Description of the task →
Find and copy each line of the data that includes "Open".

───── Provided data ─────

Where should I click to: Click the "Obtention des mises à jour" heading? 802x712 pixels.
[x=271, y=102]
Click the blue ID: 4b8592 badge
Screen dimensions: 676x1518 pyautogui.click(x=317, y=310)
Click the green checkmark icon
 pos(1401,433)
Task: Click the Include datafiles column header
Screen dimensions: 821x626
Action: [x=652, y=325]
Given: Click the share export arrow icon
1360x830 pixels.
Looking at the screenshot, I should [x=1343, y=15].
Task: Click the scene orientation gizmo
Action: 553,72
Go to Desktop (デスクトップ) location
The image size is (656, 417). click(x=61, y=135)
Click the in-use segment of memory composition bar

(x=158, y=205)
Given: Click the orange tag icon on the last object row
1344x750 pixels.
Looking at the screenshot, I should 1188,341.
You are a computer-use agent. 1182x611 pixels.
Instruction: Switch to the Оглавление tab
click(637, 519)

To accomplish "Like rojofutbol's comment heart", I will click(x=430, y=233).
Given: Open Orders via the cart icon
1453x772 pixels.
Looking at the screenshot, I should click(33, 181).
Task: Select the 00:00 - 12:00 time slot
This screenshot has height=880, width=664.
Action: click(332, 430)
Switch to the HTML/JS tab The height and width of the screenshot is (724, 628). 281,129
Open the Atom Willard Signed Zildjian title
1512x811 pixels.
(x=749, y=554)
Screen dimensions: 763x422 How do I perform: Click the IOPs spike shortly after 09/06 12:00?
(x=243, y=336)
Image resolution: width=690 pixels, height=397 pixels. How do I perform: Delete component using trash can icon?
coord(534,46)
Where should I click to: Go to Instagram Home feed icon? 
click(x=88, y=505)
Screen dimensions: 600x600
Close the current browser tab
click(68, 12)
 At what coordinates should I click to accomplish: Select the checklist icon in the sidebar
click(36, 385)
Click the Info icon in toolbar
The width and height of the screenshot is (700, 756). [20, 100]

─────

Answer to this problem →
Given: Open Orders via the cart icon
Open the Atom Willard Signed Zildjian title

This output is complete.